Suddenly, Gus stops talking. He flashes a smile so wide and full, it swallows the rest of him right up. “Can't cut it up,” Gus chuckles through that Cheshire cat grin, “unless you've got the tools to cut it with.”

“Like, say, an old welding torch lying around in a shed?” Now I've got my own Cheshire grin.

Burton and his white undershirt appear again, along with the last of his promised boxes.

“You sure you want this, Gus?” Burton asks, still embarrassed.

“You bet we do,” Gus says, taking the box out of Burton's arms with such care, you'd think it was filled with about fifty eggs.

“And if you find anything else in there, anything at all, even so much as a pencil that's been snapped in two, you give us a call,” I add.

Gus winks at me, his dark eyes shining brighter than the side of the toaster.

• • • 19 • • •

The door of the shed where Gus keeps his welding tools actually lets out a gasp when we open it. Like it's been holding its breath waiting for us to arrive.

I know exactly how that old shed feels. I can barely remember to breathe as Gus lowers one of his masks over my face and puts some fireproof gloves on my hands. I feel myself fidgeting anxiously as he pulls Burton's toaster out of the box. “When you look at this,” Gus says, “what can you see?”

“A flower,” I say. “With big pointy petals, like a daisy. If a daisy could be silver, that is.”

Gus smiles. “You got it,” he says. He puts a cutting tip on his torch, flips his own welding mask down over his eyes, and motions for me to stand back. Once I take a few backward steps, he angles the torch, slices the toaster in half, removes the guts, and cuts the outline of a daisy head.

I watch for a little while, then turn back to the big cardboard box. I pull out an old curling iron. “Here, Gus,” I say. “We can use this as the stem.” I open the iron and point to the part that clamps hair down. “Can you bend this like a leaf?”

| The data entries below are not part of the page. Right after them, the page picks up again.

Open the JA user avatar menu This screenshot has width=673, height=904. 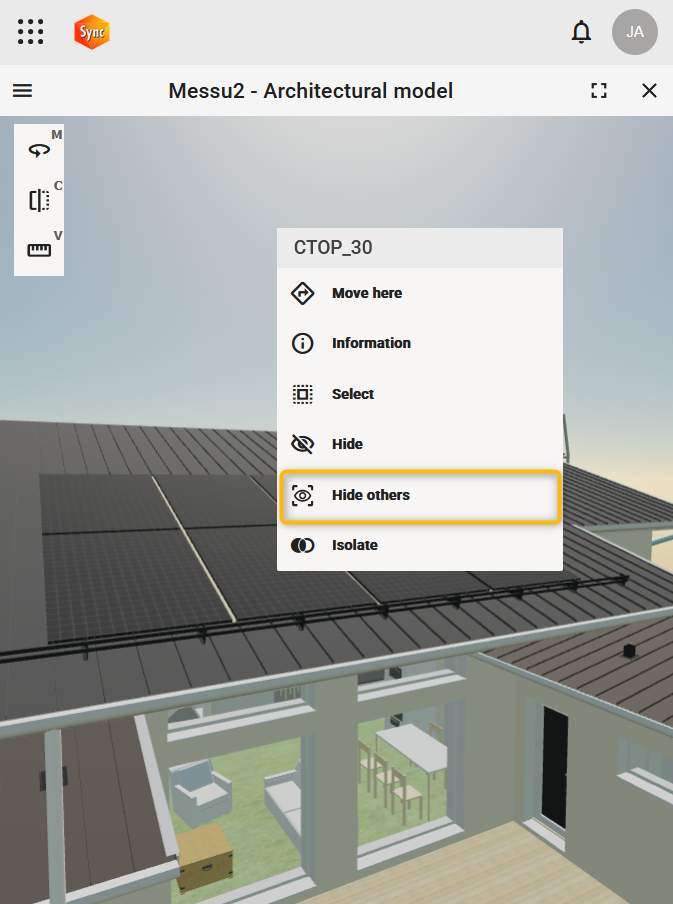click(x=634, y=32)
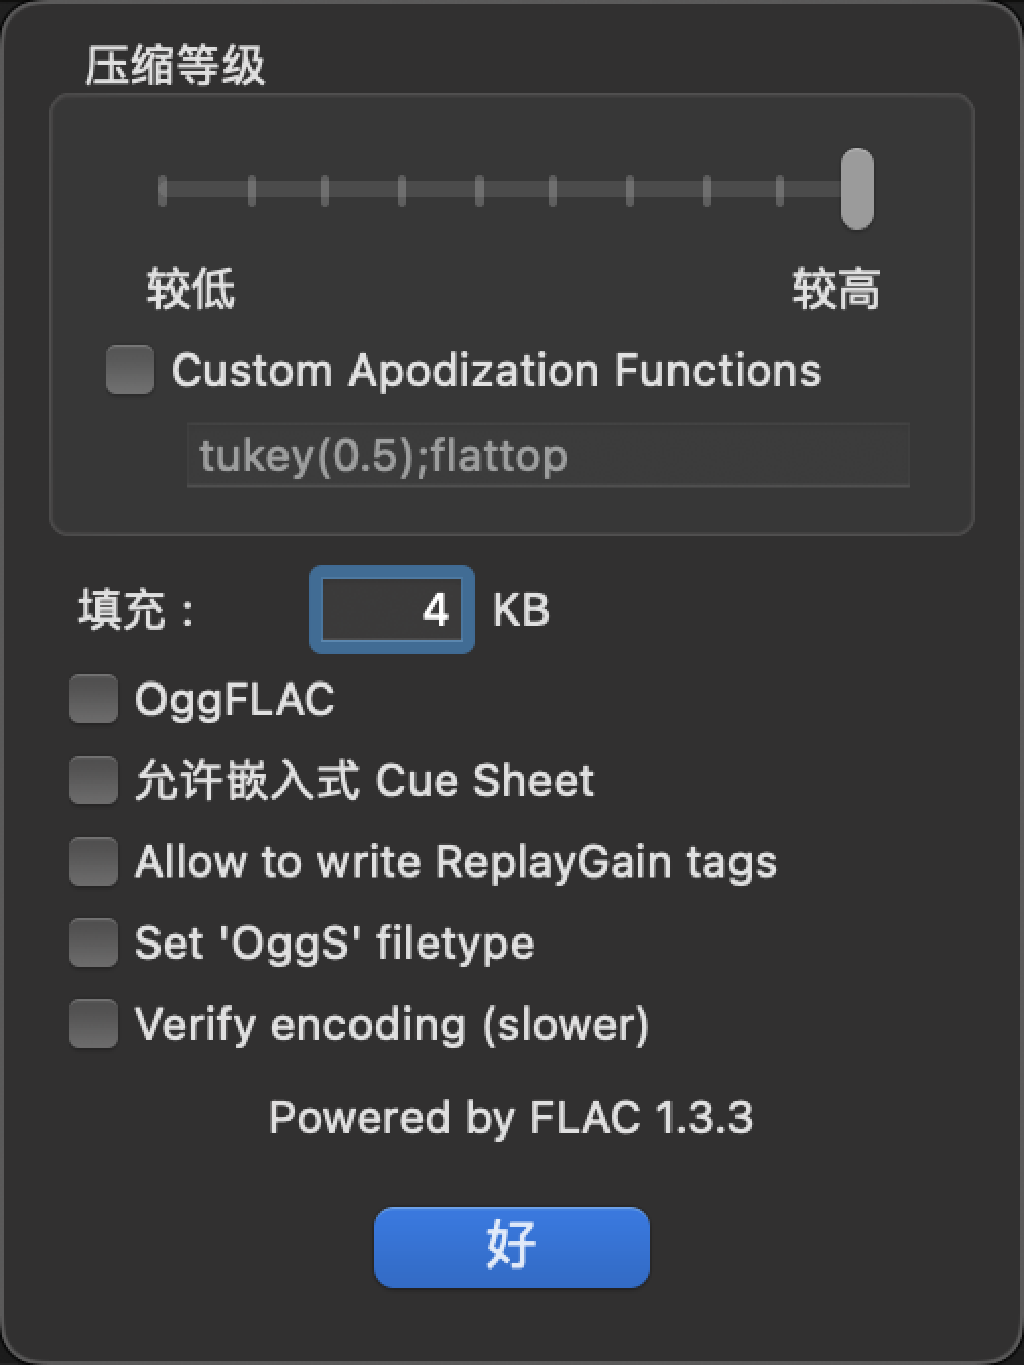Select the padding value input showing 4
Viewport: 1024px width, 1365px height.
[x=391, y=610]
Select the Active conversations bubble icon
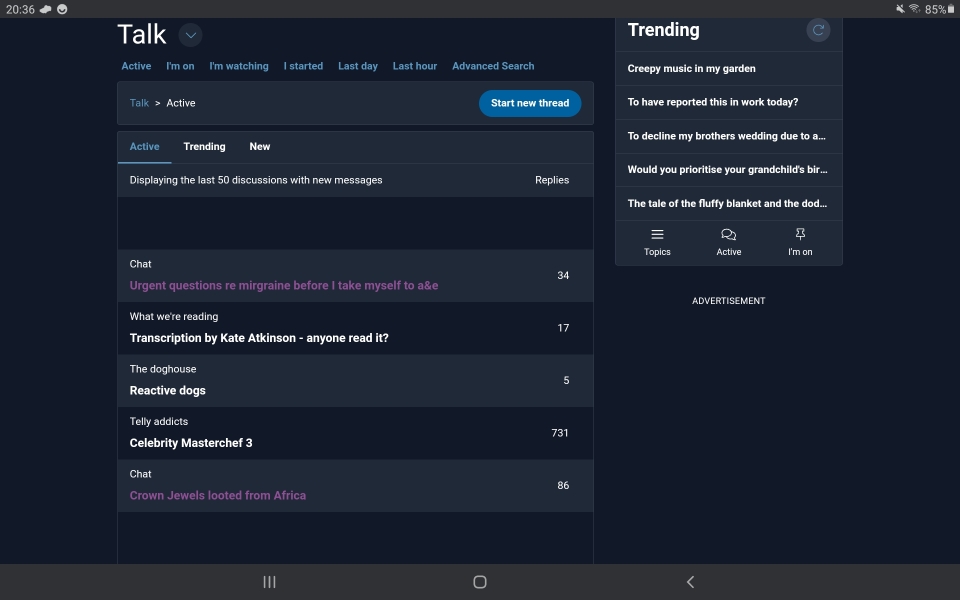Image resolution: width=960 pixels, height=600 pixels. [729, 242]
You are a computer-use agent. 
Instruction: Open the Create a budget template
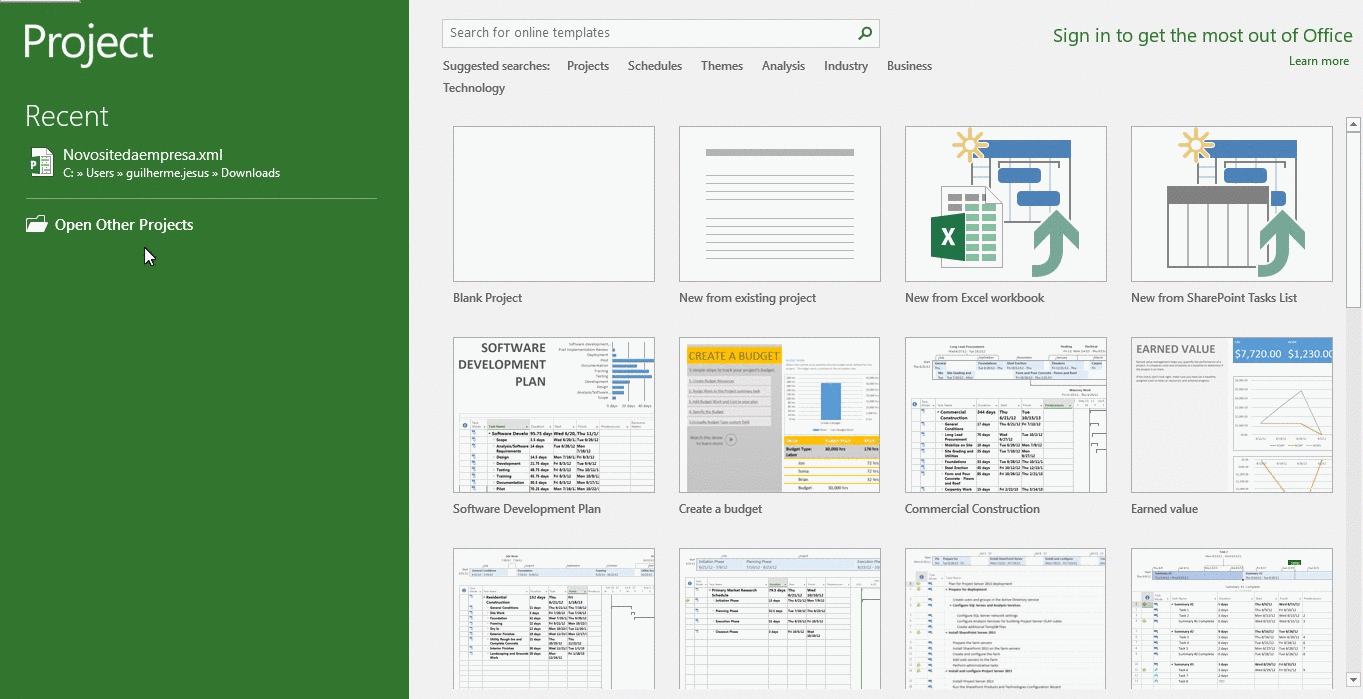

“You bet,” Gus says. He uses his torch to remove the metal barrel from the handle. He exchanges his cutting torch for a welder that uses a flame to melt the daisy head to the stem. And he heats up the clamp on the old curling iron enough that he can bend it the way I described.

As quickly as Mrs. Pike can pull her twins apart when they start to fight, Gus and I have a whole flower—a silver daisy.

When we're done, we rush outside, where Gus holds the daisy up to the sun.

“Gus!” I shout. But I have so many thoughts swarming inside me, it's hard to pull the words apart to make sense of it all.

I grab some loose-leaf paper from my backpack and some old crayons from my room. I sit down on our front step and start to draw the wild pictures that are exploding in my mind like popcorn kernels.

I draw a giant rose that hasn't completely opened. The petals are all swirly and tight, like a family hugging each other at the bus station, crying because none of them want to let go. On the stem, I draw giant thorns so big, they look like nails. I draw a tulip, too, as bright as the ones that grew along our curb last spring. And I draw a forget-me-not with only one petal left—the one that says
He loves me.

“Can we make all of these, Gus?” I ask, handing him the drawings. “And—and can we make an iris, like at the Widow Hollis's place? And grass—like the kind in Mrs. Shoemacker's yard? Grass as thick as the carpet in movie stars' houses!”

Gus's Cheshire cat grin comes back. “Sure, Little Sister,” he says. The sweat of work makes him glisten like a tub full of pennies.